REQUIRED TASK 1: Rewrite the records between the lines holding "You are a computer-use agent. The image" and "(x=654, y=928)", inclusive, so that "Instruction" becomes "Task" and nothing else changes.

===

Under BM, variance accumulates linearly with time and no optimum is preferred. That makes BM a useful baseline for asking whether a multivariate rate structure is constant across a tree. When bifrost searches for branch-specific shifts under BM/BMM, it is still working inside that diffusion-based family.

OU changes the story by adding deterministic pull toward an optimum. The parameter $\alpha$ controls how strongly lineages are drawn back toward $\theta$ , so OU is often read as a simple model of adaptive constraint or stabilization (Hansen 1997; Butler and King 2004). EB is different again: it is not about attraction to an optimum, but about a directional change in tempo through time, often written as a rate like $\sigma^2(t) = \sigma_0^2 e^{rt}$ , with classic early-burst behavior corresponding to $r < 0$ (Harmon et al. 2010).

Six panels arranged in two rows and three columns. Top row shows BM, OU, and EB simulated trajectories through time. Bottom row shows the corresponding theoretical expected disparity curves: BM rises linearly, OU rises then plateaus, and EB rises quickly early and then flattens.

Figure 1. Three simple continuous-trait models contrasted with simulations and their theoretical disparity implications. Top row: simulated trajectories under BM, OU, and EB. BM diffuses at a constant rate, so trajectories spread steadily through time. OU adds deterministic pull toward an optimum, which keeps trajectories more tightly bounded around the center. EB begins with a stronger early burst and then slows sharply, so most divergence is front-loaded. Bottom row: the corresponding theoretical expected disparity-through-time curves under the same parameter values. BM increases linearly, OU rises and saturates, and EB accumulates disparity early before flattening.

===

REQUIRED TASK 2: Extend the passage on the BM, OU, and EB models of continuous-trait evolution beyond its final sentence.

===

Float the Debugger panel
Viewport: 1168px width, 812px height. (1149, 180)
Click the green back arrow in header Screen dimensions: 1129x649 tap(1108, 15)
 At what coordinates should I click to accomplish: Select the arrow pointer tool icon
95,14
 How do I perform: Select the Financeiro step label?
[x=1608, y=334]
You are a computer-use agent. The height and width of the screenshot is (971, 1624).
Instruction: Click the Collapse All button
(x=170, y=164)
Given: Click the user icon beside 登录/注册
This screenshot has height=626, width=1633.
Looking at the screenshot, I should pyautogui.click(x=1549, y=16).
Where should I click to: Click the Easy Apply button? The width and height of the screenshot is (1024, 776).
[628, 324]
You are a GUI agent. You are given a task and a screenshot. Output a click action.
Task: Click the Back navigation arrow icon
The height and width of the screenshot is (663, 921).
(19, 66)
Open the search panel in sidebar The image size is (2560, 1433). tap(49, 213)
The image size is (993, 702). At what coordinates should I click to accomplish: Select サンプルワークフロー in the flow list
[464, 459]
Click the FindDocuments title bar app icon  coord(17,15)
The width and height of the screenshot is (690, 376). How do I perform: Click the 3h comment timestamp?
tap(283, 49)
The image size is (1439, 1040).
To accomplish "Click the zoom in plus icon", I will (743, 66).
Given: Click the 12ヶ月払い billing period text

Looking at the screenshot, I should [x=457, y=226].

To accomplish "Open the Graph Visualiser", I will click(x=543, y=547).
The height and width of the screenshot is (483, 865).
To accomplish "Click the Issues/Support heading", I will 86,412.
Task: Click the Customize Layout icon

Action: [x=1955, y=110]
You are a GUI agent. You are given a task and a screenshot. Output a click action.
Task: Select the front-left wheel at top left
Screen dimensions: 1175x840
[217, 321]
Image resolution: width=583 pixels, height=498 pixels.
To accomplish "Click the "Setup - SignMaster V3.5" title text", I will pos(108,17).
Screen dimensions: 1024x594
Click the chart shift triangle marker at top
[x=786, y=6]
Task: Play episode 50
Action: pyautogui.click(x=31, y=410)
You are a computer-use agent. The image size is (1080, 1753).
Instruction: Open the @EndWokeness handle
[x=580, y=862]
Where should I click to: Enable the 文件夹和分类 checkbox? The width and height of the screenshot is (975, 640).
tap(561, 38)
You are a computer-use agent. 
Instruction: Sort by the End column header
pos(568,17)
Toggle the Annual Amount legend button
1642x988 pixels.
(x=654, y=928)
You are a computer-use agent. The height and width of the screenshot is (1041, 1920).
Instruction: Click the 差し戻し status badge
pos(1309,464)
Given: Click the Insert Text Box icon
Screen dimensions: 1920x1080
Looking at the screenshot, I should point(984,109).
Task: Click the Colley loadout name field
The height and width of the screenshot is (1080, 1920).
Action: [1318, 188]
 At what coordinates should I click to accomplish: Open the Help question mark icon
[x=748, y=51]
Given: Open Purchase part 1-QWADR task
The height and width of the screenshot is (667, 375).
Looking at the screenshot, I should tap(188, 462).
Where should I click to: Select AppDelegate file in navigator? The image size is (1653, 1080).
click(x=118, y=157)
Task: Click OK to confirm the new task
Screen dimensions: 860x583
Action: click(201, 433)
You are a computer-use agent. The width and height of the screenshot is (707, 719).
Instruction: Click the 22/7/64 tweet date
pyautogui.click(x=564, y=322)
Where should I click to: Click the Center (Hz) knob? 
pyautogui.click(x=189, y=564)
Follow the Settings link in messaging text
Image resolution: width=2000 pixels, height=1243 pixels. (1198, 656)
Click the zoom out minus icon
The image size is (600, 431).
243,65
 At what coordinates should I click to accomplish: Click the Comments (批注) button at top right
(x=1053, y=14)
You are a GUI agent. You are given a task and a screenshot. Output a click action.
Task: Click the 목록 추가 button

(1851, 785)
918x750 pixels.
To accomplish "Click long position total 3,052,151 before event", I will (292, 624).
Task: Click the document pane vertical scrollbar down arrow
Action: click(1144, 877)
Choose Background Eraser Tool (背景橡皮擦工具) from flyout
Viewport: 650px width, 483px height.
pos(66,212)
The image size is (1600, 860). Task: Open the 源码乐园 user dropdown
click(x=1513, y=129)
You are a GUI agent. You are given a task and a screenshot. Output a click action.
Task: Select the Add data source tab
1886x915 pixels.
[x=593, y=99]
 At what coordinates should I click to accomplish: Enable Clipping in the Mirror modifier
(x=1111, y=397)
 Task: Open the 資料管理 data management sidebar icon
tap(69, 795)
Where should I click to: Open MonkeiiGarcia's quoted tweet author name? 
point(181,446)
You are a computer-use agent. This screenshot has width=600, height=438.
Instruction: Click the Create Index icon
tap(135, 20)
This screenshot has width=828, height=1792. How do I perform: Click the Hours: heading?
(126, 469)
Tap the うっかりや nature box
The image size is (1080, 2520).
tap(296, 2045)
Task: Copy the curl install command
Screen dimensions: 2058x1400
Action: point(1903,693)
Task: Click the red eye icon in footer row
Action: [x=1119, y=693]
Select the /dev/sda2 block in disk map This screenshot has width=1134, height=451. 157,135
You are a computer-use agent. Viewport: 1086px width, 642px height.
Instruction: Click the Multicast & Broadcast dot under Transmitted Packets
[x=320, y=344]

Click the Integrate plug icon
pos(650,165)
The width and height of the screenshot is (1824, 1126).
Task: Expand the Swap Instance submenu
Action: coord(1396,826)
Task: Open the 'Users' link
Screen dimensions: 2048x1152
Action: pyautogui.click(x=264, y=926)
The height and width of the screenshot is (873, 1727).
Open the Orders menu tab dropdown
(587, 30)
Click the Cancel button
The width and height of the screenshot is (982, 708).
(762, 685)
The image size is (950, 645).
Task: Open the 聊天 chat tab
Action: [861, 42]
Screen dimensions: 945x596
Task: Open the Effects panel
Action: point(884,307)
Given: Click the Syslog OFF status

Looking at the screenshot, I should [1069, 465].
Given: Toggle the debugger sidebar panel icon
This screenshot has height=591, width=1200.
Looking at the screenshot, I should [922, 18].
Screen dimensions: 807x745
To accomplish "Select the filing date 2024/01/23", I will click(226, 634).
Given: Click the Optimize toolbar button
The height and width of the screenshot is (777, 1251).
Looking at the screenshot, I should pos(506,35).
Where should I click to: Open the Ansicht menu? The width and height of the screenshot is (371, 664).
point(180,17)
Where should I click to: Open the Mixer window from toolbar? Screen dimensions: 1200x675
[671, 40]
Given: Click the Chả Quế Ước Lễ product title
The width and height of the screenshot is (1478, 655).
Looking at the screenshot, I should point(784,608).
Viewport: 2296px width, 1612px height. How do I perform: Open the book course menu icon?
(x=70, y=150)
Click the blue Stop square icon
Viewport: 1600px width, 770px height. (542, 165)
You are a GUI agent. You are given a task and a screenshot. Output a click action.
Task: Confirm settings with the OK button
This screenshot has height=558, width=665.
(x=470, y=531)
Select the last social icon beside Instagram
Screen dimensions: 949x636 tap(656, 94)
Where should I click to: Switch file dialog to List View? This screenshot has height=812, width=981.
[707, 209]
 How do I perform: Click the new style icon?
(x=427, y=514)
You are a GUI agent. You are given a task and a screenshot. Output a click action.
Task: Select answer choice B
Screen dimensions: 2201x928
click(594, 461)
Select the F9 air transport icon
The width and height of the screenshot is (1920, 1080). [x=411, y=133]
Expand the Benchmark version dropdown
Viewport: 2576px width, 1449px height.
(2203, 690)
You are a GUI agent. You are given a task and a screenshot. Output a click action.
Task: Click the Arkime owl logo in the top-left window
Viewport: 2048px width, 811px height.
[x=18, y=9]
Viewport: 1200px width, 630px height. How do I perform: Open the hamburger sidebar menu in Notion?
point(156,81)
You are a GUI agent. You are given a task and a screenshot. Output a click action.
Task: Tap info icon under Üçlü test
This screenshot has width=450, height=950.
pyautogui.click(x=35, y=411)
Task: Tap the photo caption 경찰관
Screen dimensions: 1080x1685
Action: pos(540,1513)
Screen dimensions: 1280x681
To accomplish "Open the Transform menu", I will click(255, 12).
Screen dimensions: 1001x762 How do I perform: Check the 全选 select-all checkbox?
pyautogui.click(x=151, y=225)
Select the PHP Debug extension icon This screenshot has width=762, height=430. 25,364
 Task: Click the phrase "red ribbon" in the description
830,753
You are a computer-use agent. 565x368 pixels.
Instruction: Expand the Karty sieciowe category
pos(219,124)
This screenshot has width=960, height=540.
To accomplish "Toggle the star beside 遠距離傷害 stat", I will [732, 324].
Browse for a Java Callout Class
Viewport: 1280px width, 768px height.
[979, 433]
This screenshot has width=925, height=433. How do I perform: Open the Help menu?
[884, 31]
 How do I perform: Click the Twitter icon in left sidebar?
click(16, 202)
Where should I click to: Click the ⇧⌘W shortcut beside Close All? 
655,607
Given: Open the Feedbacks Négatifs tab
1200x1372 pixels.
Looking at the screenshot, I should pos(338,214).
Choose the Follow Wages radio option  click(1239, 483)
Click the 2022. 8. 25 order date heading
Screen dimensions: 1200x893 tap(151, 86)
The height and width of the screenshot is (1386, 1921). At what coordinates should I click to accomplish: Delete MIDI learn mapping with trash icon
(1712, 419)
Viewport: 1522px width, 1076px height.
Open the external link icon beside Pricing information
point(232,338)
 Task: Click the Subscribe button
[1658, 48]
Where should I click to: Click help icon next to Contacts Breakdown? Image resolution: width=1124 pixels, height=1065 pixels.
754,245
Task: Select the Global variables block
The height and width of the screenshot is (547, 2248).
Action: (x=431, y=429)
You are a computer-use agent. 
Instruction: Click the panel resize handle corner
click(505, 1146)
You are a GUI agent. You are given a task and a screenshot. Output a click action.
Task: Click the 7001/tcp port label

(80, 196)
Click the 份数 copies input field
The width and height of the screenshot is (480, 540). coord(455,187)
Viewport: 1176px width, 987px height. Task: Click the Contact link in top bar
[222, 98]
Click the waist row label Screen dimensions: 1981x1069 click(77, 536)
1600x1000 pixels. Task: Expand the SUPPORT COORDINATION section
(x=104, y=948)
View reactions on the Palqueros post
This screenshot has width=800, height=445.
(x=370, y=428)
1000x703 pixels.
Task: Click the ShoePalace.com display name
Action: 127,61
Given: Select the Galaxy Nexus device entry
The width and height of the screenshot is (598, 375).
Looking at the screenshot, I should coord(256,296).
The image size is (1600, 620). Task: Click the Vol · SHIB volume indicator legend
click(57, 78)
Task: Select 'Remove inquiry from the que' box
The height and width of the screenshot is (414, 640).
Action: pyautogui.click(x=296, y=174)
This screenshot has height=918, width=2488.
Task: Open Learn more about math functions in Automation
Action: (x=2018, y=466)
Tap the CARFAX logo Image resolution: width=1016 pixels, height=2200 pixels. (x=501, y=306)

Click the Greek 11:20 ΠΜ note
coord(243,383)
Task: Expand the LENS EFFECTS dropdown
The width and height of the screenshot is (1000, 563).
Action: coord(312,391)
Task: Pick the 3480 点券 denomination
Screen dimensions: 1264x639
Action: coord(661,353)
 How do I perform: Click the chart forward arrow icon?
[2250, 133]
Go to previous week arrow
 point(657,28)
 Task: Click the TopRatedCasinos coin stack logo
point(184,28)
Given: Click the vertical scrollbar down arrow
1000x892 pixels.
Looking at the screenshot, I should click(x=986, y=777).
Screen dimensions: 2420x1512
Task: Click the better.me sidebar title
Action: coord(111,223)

===

WRITTEN ANSWER 1:
You are a computer-use agent. The image size is (1080, 1753).
Task: Open the @EndWokeness handle
[x=580, y=862]
Where should I click to: Enable the 文件夹和分类 checkbox? The width and height of the screenshot is (975, 640).
tap(561, 38)
You are a computer-use agent. 
Task: Sort by the End column header
pos(568,17)
Toggle the Annual Amount legend button
1642x988 pixels.
(x=654, y=928)

WRITTEN ANSWER 2:
Figure 1 also clarifies the scope of these models. BM, OU, and EB each provide a coarse whole-tree summary of how variation accumulates: BM assumes one diffusion process across the tree, OU adds one global pull structure, and EB allows one simple tree-wide trend in tempo. If a dataset instead contains patchy clade-specific shifts, mixtures of slower and faster regimes, or several distinct episodes of change, then even these more flexible whole-tree descriptions can miss the signal. EB is the clearest example: it allows non-uniformity, but only as one smooth tree-wide tempo trend rather than as localized shifts.

2. When the process is heterogeneous across the tree

That kind of mismatch is where bifrost becomes useful. The package does not replace BM with a different global family. Instead, it keeps the local process Brownian and allows different parts of the tree to occupy different multivariate BM/BMM regimes. In that sense, variation across an empirical tree can be approximated as a multi-regime Gaussian/Brownian process on a painted phylogeny: within each regime, traits still evolve as multivariate Gaussian diffusion, but across the tree the observed pattern can reflect several branch- or clade-specific regimes rather than one uniform model for the entire dataset.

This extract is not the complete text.